This column written by organisers of the ‘Journey’s End’ project is to mark the contribution of Gwent people in the Great War.

ANYBODY reading the Argus in February 1918 will have been struck by the efforts it was making to help local soldiers and sailors.

Early in the war the paper had set up a ‘Smokes Fund’ to send cigarettes and tobacco to troops. Readers were invited to donate sixpence, which would buy a packet of 35 cigarettes, two ounces of tobacco and a box of matches at a third of the normal price.

Corporal Alf Jones wrote from France to say thanks for “the parcel of ‘the weed’.”

Lieutenant Colonel Dan Burgess of the South Wales Borderers expressed his gratitude for the 5,000 cigarettes that had arrived for his battalion, which had “arrived on a sunny Sunday morning, when the men were able to rest and enjoy them.”

Until they arrived, his men had been rationed to between a quarter and half ounce of tobacco a week and no cigarettes at all.

Smokes were also reached prisoners of war through being placed in parcels sent by the Monmouthshire Prisoners of War Committee. Private Sidney Parry confirmed that he had received the ‘very nice weed’ that was included in his parcel. Closer to home, supplies were also sent to sick and wounded soldiers at Wooloston House War Hospital (now St Woolos Hospital) and to local Red Cross hospitals.
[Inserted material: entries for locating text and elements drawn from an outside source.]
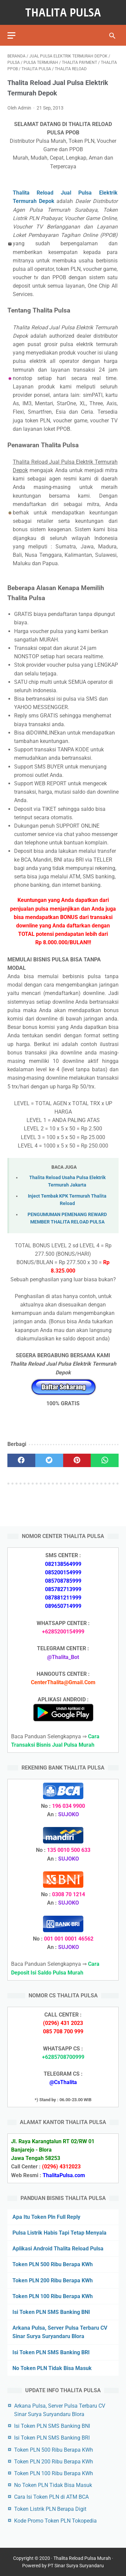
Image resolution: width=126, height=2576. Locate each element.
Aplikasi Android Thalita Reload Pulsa (57, 2248)
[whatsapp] (105, 1460)
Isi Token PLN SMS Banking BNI (51, 2312)
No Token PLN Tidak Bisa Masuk (52, 2368)
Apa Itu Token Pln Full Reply (46, 2217)
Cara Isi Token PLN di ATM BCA (51, 2497)
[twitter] (49, 1460)
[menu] (11, 35)
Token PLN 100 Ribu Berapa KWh (52, 2296)
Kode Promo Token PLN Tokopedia (55, 2521)
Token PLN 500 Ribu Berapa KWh (52, 2264)
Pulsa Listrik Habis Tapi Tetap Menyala (59, 2233)
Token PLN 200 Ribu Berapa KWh (52, 2280)
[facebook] (21, 1460)
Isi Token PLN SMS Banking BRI (51, 2352)
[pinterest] (77, 1460)
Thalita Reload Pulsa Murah (82, 2558)
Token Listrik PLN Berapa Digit (50, 2509)
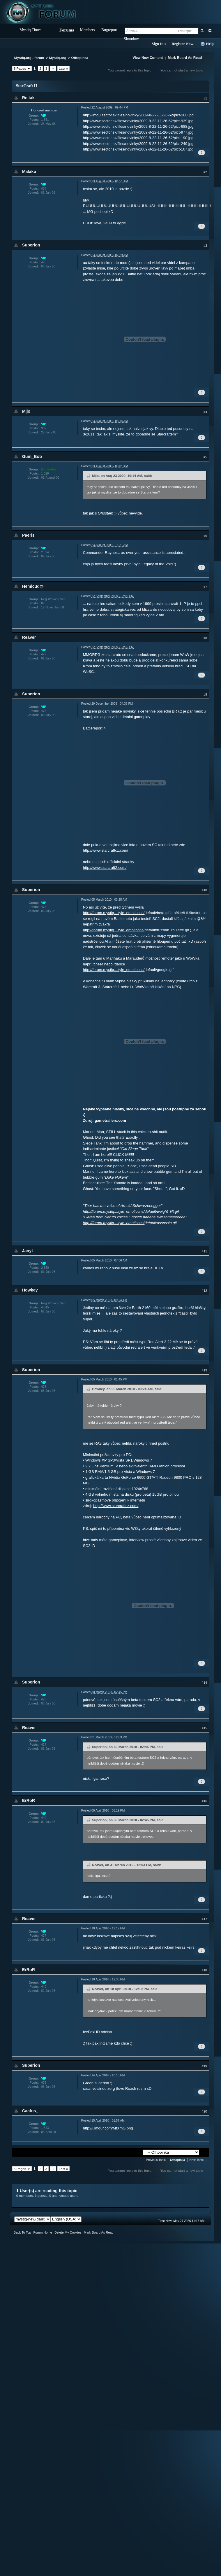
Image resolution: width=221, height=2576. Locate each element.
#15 (204, 1728)
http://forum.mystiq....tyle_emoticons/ (114, 913)
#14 (204, 1682)
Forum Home (42, 2232)
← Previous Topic (154, 2160)
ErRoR (28, 1800)
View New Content (147, 58)
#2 (205, 172)
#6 (205, 536)
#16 (204, 1801)
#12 (204, 1290)
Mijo (26, 411)
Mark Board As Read (185, 58)
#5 (205, 457)
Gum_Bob (32, 456)
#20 (204, 2111)
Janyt (27, 1250)
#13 (204, 1370)
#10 (204, 890)
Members (87, 30)
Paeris (28, 535)
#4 (205, 412)
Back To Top (22, 2232)
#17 (204, 1919)
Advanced (209, 31)
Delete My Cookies (68, 2232)
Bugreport (109, 30)
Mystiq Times (30, 30)
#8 (205, 638)
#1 (205, 98)
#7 (205, 587)
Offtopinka (79, 58)
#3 (205, 245)
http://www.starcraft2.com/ (105, 867)
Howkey (30, 1290)
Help (207, 43)
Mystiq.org (57, 58)
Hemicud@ (33, 586)
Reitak (28, 97)
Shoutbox (131, 39)
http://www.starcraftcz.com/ (105, 850)
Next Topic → (199, 2160)
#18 (204, 1970)
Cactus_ (30, 2110)
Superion (31, 245)
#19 (204, 2066)
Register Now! (183, 43)
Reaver (29, 637)
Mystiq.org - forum (29, 58)
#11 (204, 1251)
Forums (66, 30)
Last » (63, 68)
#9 (205, 694)
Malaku (29, 171)
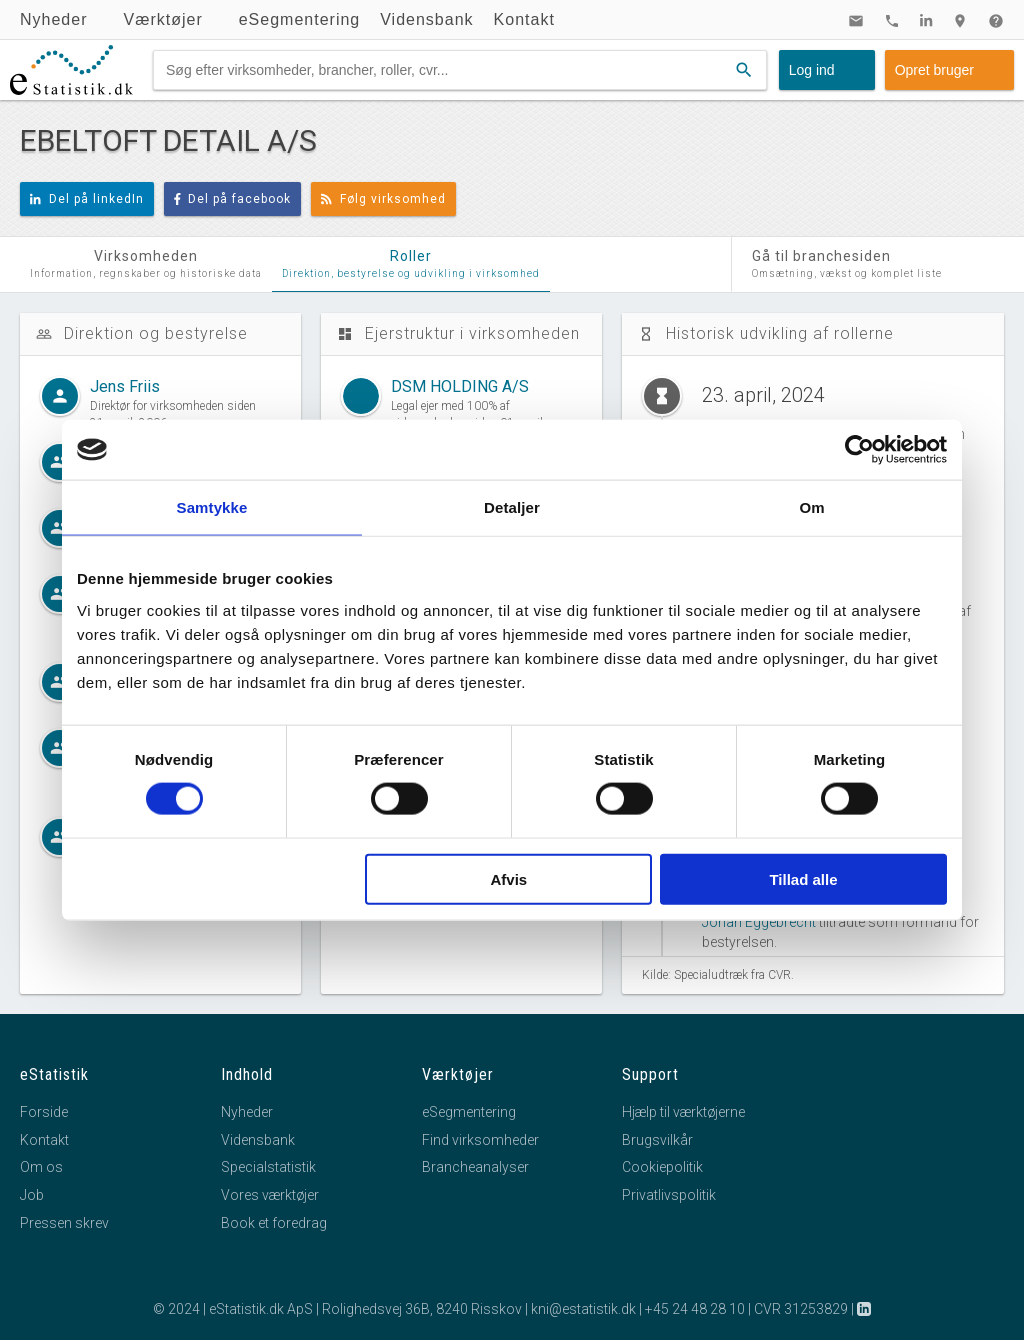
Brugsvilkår (657, 1140)
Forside (44, 1112)
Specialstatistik (268, 1167)
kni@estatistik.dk (583, 1309)
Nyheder (53, 19)
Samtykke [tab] (212, 507)
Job (32, 1195)
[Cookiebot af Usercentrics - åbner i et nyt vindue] (859, 450)
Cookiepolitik (662, 1167)
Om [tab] (811, 507)
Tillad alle (803, 878)
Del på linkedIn (87, 199)
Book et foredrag (274, 1223)
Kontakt (524, 19)
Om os (41, 1167)
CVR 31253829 (801, 1309)
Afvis (509, 878)
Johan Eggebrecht (759, 922)
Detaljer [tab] (512, 507)
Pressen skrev (64, 1223)
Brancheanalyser (475, 1167)
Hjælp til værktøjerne (683, 1112)
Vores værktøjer (270, 1195)
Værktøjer (162, 19)
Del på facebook (233, 199)
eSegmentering (300, 19)
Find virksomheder (480, 1140)
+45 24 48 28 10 (695, 1309)
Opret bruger (934, 70)
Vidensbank (426, 19)
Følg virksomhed (383, 199)
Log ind (812, 70)
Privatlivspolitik (669, 1195)
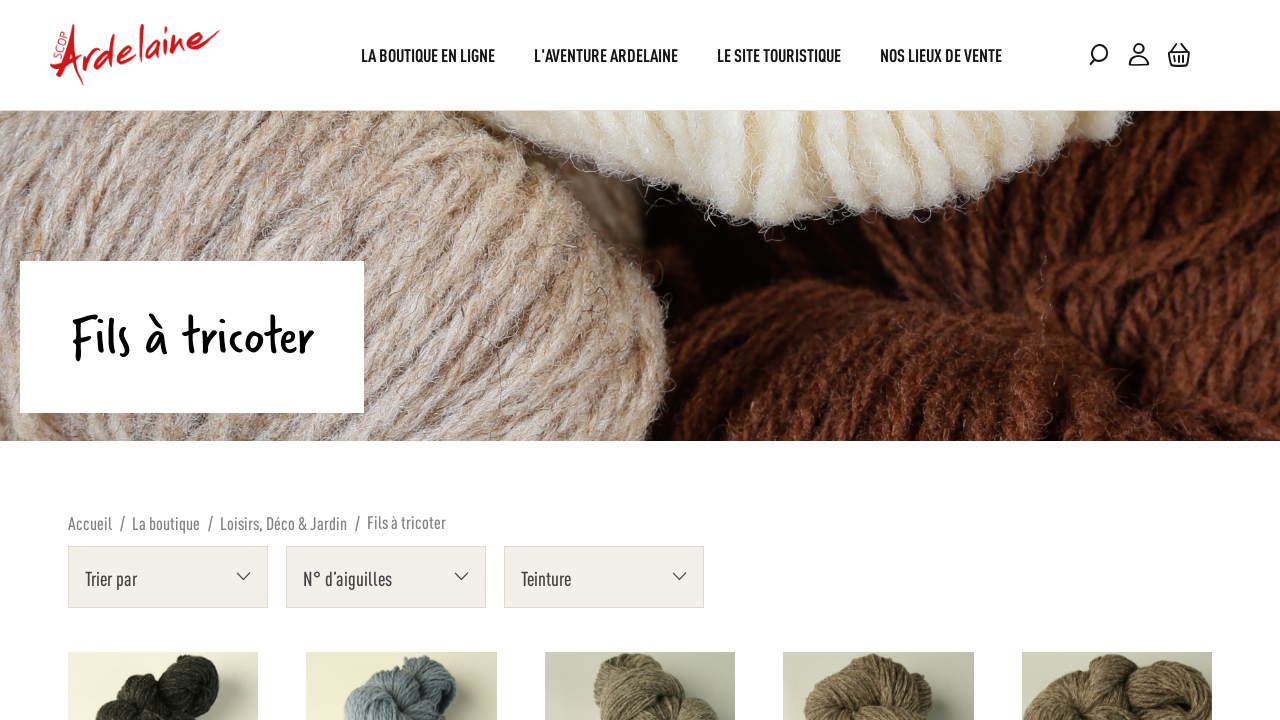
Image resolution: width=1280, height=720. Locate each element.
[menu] (640, 54)
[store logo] (135, 55)
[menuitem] (428, 54)
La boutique (166, 522)
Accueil (90, 522)
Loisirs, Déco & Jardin (283, 522)
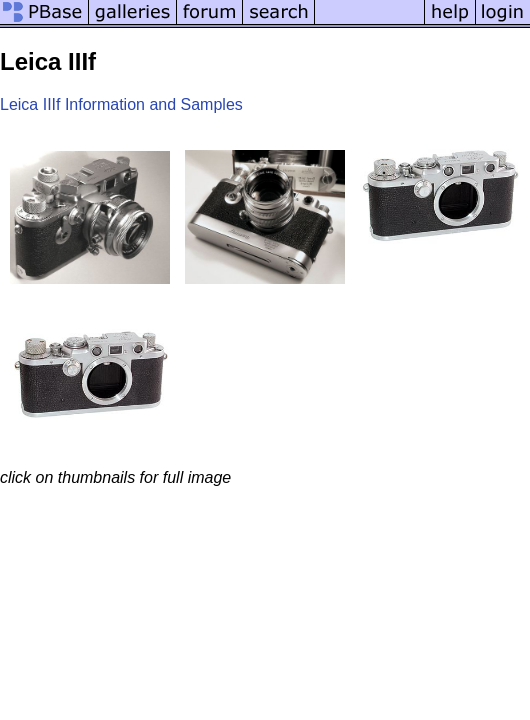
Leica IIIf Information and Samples (121, 104)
The link between tobacco and cancer was not fully appreciated at that time, although Major MacLean, adjutant at the hospital, pointed out that “excessive” smoking was not good for the men since it made them breathless, but asked for the public to carry on donating them as the staff would teach them to smoke in moderation.

Private Weston of Baneswell, Newport, thanked readers for the Argus football which he had received in Italy while a sailor sent appreciation for a rugby ball which had been received on HMS Cormorant. A scheme to send footballs (round and oval) to troops had been opened in July 1915. Private Allen of the Monmouthshire Regiment wrote that the ball the Argus had sent them had “gone west” but that they had received a pair of boxing gloves, yet another Argus scheme to show its support for the troops.